Loneliness is quite an interesting topic. Whether you identify as an introvert or extrovert, we can all agree that alone time can be much needed. Now, the quantity and duration of the alone time will differ based on sociability. Still, this idea of being alone can interest and maybe jealousy for those who don’t get enough alone time. Conversely, when someone spends too much time alone, they can develop a phenomenon known as loneliness. Loneliness is a state of mind leaving people feeling empty, unwanted, and alone.
Unlike alone time, loneliness can result in a myriad of mental health concerns, which can then lead to health concerns. For example, chronic loneliness can lead to heart problems, depression, higher stress, decreased memory, substance misuse, and brain changes. Moreover, the global pandemic has exacerbated the effects of loneliness as many have had to quarantine, social distance, or have lost loved ones. National surveys have found that approximately 36 percent of respondents between the ages of 18 and 25 report feeling frequently or almost always lonely.

Source data:

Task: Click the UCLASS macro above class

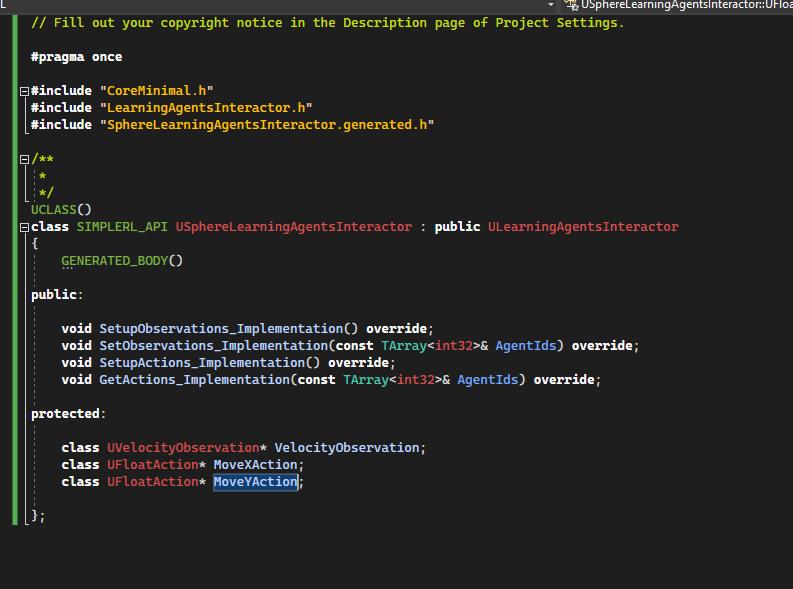Action: pos(54,210)
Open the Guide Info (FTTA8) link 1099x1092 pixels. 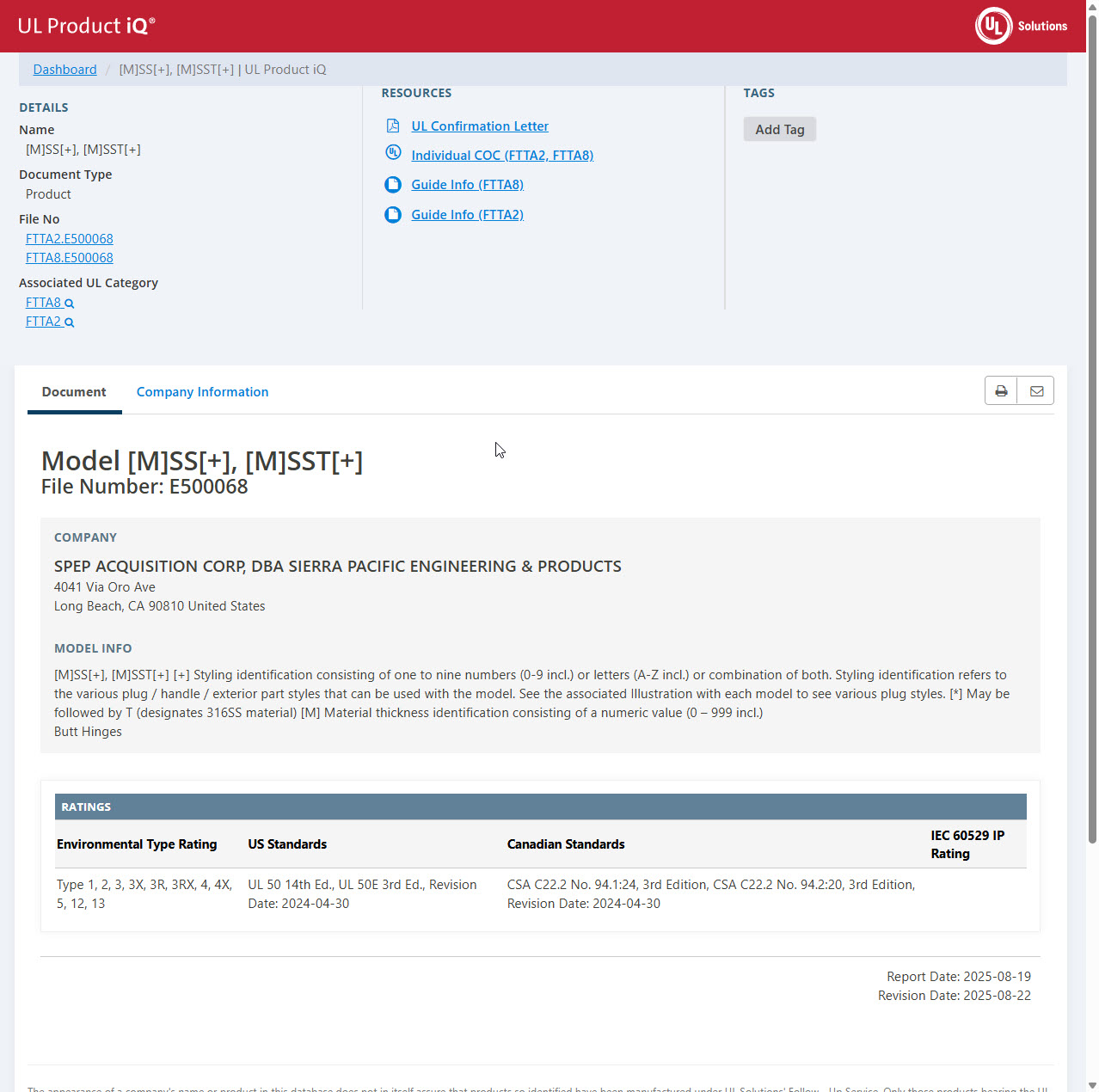point(467,185)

Exercise brief:
Write out the passage on loneliness starting with "Unlike alone time, loneliness" and going on through "almost always lonely.", renaming "heart problems" as "cardiovascular problems". The data above is separate material and has no connection to the passage on loneliness.

Solution:
Unlike alone time, loneliness can result in a myriad of mental health concerns, which can then lead to health concerns. For example, chronic loneliness can lead to cardiovascular problems, depression, higher stress, decreased memory, substance misuse, and brain changes. Moreover, the global pandemic has exacerbated the effects of loneliness as many have had to quarantine, social distance, or have lost loved ones. National surveys have found that approximately 36 percent of respondents between the ages of 18 and 25 report feeling frequently or almost always lonely.